> **Selected text**:
Sunday, January 8, 2012

How to Read Aloud: Reading Magic: Why Reading Aloud to Our Children Will Change Their Lives Forever by Mem Fox, The Read-Aloud Handbook by Jim Trelease

When it's reading aloud time, let your child dictate the pace
Annie Ho 

What's great about reading aloud as a family activity is that minimal skill is required. Some parents are engaging storytellers; some are not. The joy that children derive is not from how well their parents read, but the fact that they are cuddling them and spending time with them. 

The best tip I got from an expert storyteller was to let my child set the pace of our read-aloud time. If I have chosen a book but my child insists on another, I put my choice down and start with her choice. If my child interrupts with a question, I answer and allow the discussion to flow freely until we're ready to go back to the storybook. If my child wants to skip the middle part and go straight to the end, or return to the same two pages at the beginning of the story, I take notice and accept that a good experience does not mean that I must read from beginning to end. And if my child decides to play with building blocks halfway through, I continue to read aloud even if I don't have her undivided attention.

Parents who want to read to their children in a language that is not their native tongue need not worry about accents or unfamiliarity with certain vocabulary. I recall a study that showed that babies recollect and respond better to stories read in their parents' voice than to those read by a pre-recorded voice (presumably with perfect inflection). When I read to my children in Chinese and come across a word I don't know, I guess the pronunciation until I learn the correct one (like the word for 'cocoon' in the Chinese-language version of Eric Carle's The Very Hungry Caterpillar). My daughter often mispronounces leopard as 'lee-oh-pahrd' following our helper's reading of Michael Roberts' Snowman in Africa. 

As with many activities, practice makes perfect: the more you read aloud, the more comfortable you are with adding your own spice to the storytelling. 

Nevertheless, parents can always benefit from tips on reading aloud, even those who do so extensively; knowing how to read aloud well can enhance the experience and help children with short attention spans. 

A useful guide is Reading Magic: Why Reading Aloud to Our Children Will Change Their Lives Forever by Mem Fox, a gifted storyteller and prolific children's author. The book is easy to read and contains her list of the 20 best read-aloud stories for very young children.

> **Data section**:
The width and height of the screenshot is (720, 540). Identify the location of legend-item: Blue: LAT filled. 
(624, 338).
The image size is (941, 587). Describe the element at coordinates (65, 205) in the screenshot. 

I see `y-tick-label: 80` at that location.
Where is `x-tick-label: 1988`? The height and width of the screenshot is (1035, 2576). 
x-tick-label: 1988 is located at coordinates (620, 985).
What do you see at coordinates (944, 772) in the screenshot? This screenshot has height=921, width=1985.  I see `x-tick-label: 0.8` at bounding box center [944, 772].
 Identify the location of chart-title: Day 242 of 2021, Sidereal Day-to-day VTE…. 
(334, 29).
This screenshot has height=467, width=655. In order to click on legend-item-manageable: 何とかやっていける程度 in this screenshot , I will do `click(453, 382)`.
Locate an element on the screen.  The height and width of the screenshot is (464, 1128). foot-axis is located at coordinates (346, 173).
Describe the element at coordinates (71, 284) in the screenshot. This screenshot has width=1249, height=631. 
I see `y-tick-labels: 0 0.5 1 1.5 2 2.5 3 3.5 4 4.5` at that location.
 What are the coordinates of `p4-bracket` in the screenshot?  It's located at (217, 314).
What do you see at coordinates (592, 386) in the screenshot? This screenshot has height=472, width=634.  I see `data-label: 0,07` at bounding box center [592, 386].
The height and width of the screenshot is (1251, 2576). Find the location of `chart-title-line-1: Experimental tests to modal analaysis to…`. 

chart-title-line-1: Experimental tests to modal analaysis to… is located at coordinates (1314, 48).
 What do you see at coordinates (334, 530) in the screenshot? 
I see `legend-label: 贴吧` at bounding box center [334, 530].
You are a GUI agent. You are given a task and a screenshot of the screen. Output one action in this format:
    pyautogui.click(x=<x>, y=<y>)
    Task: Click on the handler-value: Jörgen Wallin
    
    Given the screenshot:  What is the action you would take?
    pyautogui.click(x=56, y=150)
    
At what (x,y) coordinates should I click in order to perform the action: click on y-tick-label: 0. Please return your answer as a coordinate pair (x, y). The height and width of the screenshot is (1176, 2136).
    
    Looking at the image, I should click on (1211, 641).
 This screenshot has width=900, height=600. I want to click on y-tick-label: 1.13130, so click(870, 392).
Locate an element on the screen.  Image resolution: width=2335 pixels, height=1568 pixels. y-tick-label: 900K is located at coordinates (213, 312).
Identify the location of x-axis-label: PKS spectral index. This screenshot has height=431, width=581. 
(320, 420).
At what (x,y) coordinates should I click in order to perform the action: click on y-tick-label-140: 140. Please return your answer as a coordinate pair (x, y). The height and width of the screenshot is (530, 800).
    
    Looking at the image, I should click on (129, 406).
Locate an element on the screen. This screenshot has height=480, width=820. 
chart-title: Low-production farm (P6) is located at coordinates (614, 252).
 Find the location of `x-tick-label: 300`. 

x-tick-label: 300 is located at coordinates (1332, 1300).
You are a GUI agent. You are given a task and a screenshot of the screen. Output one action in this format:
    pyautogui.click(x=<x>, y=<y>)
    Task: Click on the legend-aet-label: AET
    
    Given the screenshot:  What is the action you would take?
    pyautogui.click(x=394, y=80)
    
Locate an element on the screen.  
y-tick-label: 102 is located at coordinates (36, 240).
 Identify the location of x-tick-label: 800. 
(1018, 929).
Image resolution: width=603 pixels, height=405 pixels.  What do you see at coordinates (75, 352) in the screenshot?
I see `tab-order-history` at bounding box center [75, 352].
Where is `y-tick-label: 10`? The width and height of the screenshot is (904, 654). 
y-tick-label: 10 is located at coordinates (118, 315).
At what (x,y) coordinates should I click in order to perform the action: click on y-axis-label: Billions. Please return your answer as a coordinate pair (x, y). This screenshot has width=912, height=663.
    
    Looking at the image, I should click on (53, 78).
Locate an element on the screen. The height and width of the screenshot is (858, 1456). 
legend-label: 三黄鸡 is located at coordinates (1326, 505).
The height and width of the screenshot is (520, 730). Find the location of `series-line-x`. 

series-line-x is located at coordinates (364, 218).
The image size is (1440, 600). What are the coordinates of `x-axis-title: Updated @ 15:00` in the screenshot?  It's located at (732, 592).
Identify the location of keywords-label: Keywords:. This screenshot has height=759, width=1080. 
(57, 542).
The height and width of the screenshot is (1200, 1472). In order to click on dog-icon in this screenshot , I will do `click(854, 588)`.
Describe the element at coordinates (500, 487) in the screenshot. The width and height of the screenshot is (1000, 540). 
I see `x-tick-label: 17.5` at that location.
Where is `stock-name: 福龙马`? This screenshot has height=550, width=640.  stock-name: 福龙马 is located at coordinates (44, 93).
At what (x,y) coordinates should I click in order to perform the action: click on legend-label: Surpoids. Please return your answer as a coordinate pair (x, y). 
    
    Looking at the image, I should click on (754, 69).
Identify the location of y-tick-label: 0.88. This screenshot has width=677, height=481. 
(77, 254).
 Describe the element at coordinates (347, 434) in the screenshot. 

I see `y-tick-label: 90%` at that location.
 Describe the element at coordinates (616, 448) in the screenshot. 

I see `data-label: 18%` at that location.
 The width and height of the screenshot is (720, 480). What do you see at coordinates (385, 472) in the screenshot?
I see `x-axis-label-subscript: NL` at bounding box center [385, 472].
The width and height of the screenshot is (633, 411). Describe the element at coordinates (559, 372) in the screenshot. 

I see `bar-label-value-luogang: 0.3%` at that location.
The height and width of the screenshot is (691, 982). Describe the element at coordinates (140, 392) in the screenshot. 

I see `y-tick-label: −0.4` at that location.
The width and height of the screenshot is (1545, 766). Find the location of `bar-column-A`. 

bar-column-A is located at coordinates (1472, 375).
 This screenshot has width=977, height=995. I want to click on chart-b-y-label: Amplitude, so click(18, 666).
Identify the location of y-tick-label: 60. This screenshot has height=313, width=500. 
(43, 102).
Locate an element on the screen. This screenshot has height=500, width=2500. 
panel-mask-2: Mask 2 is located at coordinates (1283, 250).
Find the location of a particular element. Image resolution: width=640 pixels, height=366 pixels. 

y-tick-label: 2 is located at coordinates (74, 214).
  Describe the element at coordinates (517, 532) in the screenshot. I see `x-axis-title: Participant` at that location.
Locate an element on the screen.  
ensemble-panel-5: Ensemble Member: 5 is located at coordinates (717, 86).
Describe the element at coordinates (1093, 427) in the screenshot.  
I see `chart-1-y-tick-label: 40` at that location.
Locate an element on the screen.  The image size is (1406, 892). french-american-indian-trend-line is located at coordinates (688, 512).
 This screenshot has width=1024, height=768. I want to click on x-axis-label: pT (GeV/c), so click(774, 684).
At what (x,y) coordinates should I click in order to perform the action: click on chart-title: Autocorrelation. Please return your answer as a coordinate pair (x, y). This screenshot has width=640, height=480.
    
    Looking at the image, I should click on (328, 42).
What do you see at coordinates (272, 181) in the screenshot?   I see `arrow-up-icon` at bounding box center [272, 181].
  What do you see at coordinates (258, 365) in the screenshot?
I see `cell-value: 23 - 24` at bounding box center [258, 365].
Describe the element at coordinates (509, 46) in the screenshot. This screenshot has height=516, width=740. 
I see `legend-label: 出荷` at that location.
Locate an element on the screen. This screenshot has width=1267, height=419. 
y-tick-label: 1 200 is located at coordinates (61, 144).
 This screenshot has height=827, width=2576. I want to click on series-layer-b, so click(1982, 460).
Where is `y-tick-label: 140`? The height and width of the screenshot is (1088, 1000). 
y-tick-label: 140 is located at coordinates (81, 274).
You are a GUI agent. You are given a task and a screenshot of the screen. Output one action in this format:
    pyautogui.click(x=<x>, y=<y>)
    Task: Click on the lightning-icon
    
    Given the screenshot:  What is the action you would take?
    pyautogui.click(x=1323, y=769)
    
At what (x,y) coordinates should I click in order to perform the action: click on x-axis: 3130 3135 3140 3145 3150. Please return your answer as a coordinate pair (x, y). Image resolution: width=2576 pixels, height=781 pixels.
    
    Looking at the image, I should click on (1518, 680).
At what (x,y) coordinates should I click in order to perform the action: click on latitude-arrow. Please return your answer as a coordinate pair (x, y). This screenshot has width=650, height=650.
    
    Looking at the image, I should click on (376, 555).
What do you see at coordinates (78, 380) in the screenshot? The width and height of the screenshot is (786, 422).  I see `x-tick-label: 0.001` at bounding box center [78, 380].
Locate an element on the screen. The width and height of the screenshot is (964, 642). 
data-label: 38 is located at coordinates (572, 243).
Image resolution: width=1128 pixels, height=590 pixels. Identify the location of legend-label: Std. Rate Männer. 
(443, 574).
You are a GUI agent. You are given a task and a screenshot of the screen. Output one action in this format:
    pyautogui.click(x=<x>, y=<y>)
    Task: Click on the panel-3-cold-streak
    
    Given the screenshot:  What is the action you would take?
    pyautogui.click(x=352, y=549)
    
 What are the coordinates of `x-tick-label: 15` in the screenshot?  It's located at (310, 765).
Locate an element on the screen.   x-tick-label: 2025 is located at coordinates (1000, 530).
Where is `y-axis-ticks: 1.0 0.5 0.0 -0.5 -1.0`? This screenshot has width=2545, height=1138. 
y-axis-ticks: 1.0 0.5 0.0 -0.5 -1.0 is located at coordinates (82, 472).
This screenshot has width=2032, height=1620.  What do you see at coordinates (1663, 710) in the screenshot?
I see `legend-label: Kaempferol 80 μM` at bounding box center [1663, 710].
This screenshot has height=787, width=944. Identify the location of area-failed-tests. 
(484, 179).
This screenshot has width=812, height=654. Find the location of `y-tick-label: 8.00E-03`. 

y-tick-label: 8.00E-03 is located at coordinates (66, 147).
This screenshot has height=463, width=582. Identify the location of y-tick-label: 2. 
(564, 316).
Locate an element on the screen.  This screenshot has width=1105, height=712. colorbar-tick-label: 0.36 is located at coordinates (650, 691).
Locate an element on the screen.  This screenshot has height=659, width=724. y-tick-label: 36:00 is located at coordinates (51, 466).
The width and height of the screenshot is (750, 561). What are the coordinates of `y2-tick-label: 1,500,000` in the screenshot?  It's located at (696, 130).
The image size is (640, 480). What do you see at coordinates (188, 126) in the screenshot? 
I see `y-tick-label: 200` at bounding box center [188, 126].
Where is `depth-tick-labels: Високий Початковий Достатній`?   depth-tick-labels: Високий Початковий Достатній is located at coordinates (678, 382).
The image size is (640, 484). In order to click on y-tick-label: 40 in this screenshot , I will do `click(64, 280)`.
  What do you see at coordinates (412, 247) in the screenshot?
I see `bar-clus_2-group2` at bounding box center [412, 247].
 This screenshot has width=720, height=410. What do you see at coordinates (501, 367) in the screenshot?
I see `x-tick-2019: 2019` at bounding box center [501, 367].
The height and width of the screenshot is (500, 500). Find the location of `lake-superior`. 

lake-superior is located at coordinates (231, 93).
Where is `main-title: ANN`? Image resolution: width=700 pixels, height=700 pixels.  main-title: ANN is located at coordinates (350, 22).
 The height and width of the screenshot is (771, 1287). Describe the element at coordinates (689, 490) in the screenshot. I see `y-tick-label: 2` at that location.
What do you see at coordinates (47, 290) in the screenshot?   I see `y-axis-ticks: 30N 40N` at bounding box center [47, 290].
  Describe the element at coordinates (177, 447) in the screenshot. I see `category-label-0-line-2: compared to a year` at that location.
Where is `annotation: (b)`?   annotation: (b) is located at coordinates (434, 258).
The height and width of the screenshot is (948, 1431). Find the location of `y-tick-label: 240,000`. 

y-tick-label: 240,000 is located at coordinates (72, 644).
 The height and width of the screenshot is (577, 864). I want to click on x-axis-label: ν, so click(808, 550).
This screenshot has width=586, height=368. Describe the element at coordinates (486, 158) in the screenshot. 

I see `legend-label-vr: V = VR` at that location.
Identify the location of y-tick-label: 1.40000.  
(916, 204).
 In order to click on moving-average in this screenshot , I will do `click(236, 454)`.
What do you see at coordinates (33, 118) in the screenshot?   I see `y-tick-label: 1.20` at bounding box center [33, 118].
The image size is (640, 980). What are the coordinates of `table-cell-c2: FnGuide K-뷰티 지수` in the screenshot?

> **How to complete this task**:
Answer these questions from the reading-aloud article:
1. According to the article, what gives children joy during reading aloud, rather than how well their parents read?
2. When reading the Chinese-language version of The Very Hungry Caterpillar, which word did the writer have to guess how to pronounce?
3. What list does Mem Fox's book Reading Magic contain?

> **Result of this exercise**:
1. Children's joy comes from the fact that their parents are cuddling them and spending time with them.
2. The writer had to guess the pronunciation of the word for "cocoon."
3. It contains her list of the 20 best read-aloud stories for very young children.